> **EXERCISE DESCRIPTION**: Give each line of the records again exactly and omit every picture.
Segment Start: MATERIAL FOR THE TASK
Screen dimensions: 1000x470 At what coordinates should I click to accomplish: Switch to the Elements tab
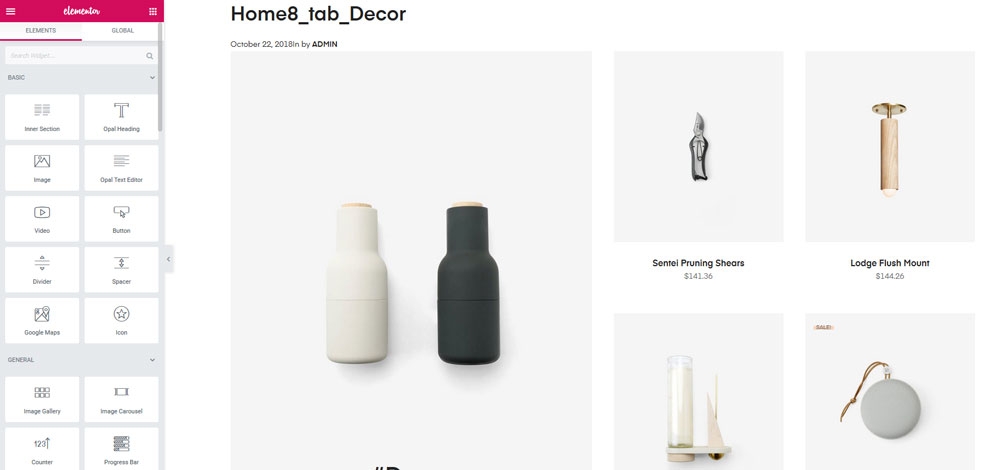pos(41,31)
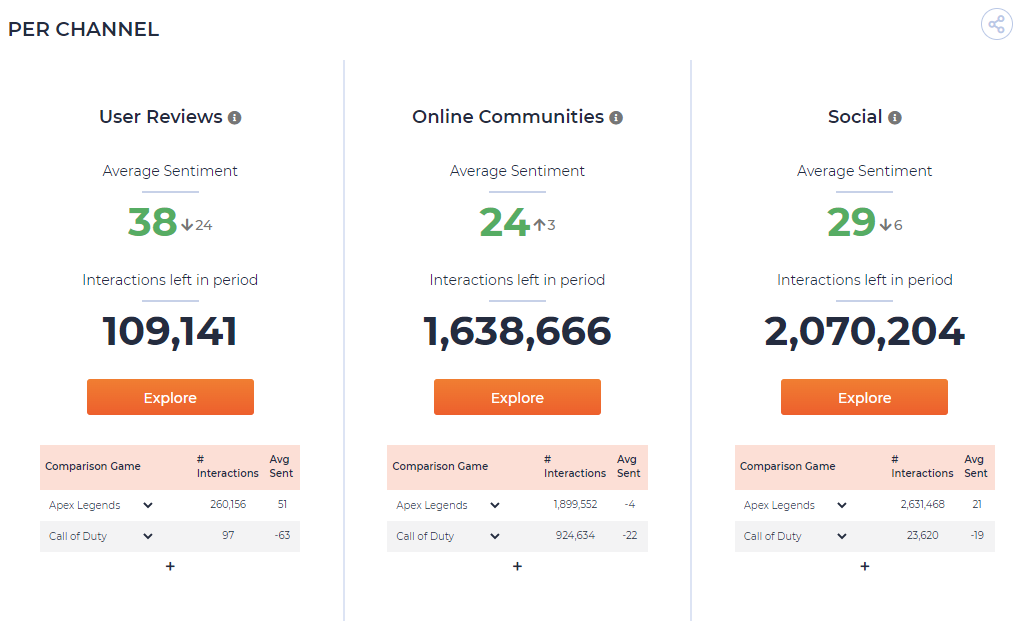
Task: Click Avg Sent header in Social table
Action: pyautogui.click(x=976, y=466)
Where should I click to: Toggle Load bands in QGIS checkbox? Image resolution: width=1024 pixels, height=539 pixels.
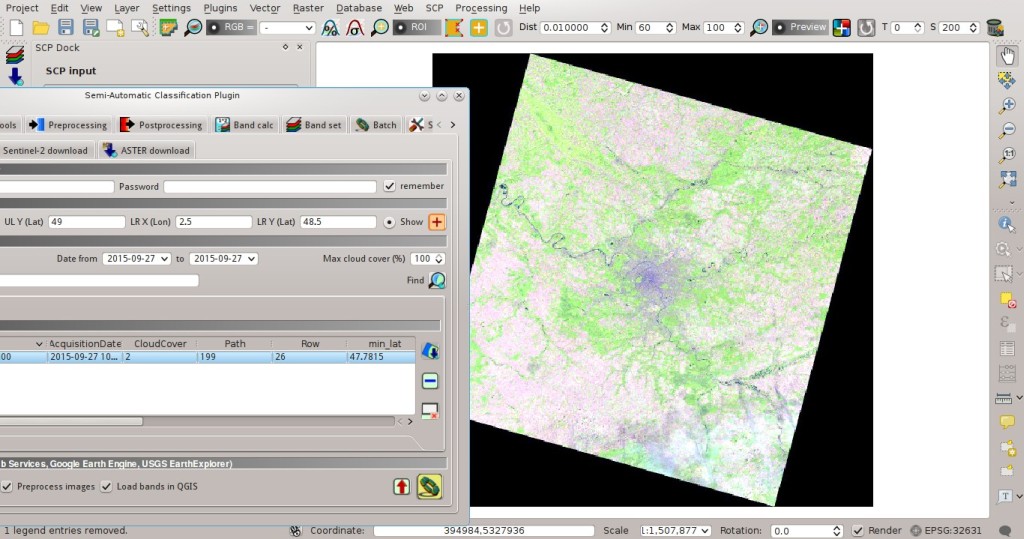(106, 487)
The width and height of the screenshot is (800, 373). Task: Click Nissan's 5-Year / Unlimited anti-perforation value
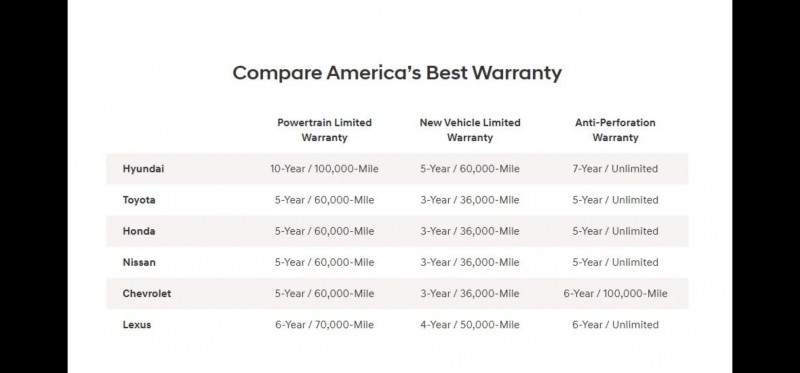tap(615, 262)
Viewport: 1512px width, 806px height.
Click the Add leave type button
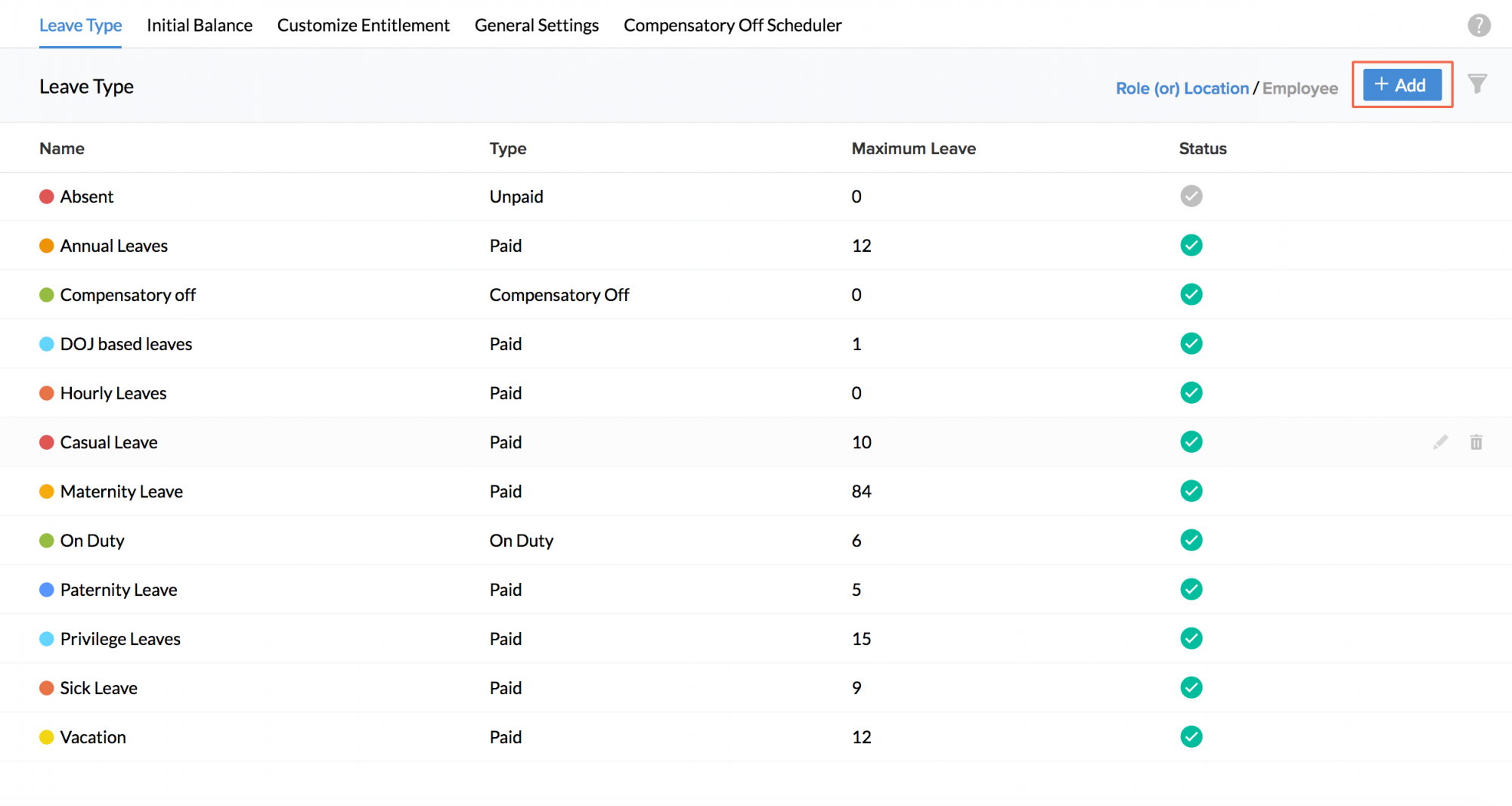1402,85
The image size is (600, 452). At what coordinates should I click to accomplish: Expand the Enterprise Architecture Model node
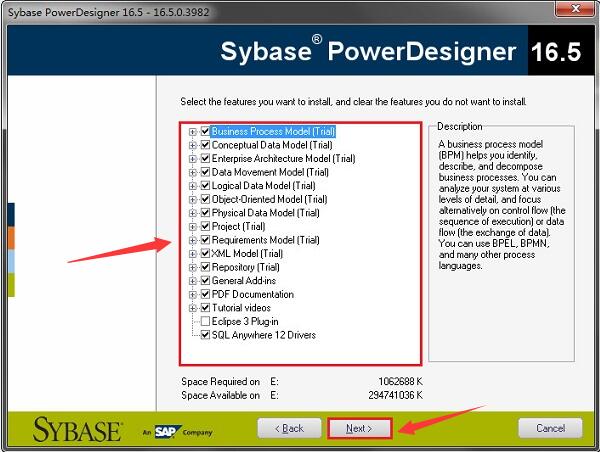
Segment End: MATERIAL FOR THE TASK
> **OUTPUT FOR THIS EXERCISE**:
Screen dimensions: 1000x470 At what coordinates should I click to accomplish: Switch to the Elements tab
pos(41,31)
Task: Click Avg Sent header in Social table
Action: pyautogui.click(x=976, y=466)
Where should I click to: Toggle Load bands in QGIS checkbox? Image resolution: width=1024 pixels, height=539 pixels.
(106, 487)
The width and height of the screenshot is (800, 373). Task: Click Nissan's 5-Year / Unlimited anti-perforation value
tap(615, 262)
Viewport: 1512px width, 806px height.
Click the Add leave type button
1402,85
The image size is (600, 452). At what coordinates should I click to accomplish: Expand the Enterprise Architecture Model node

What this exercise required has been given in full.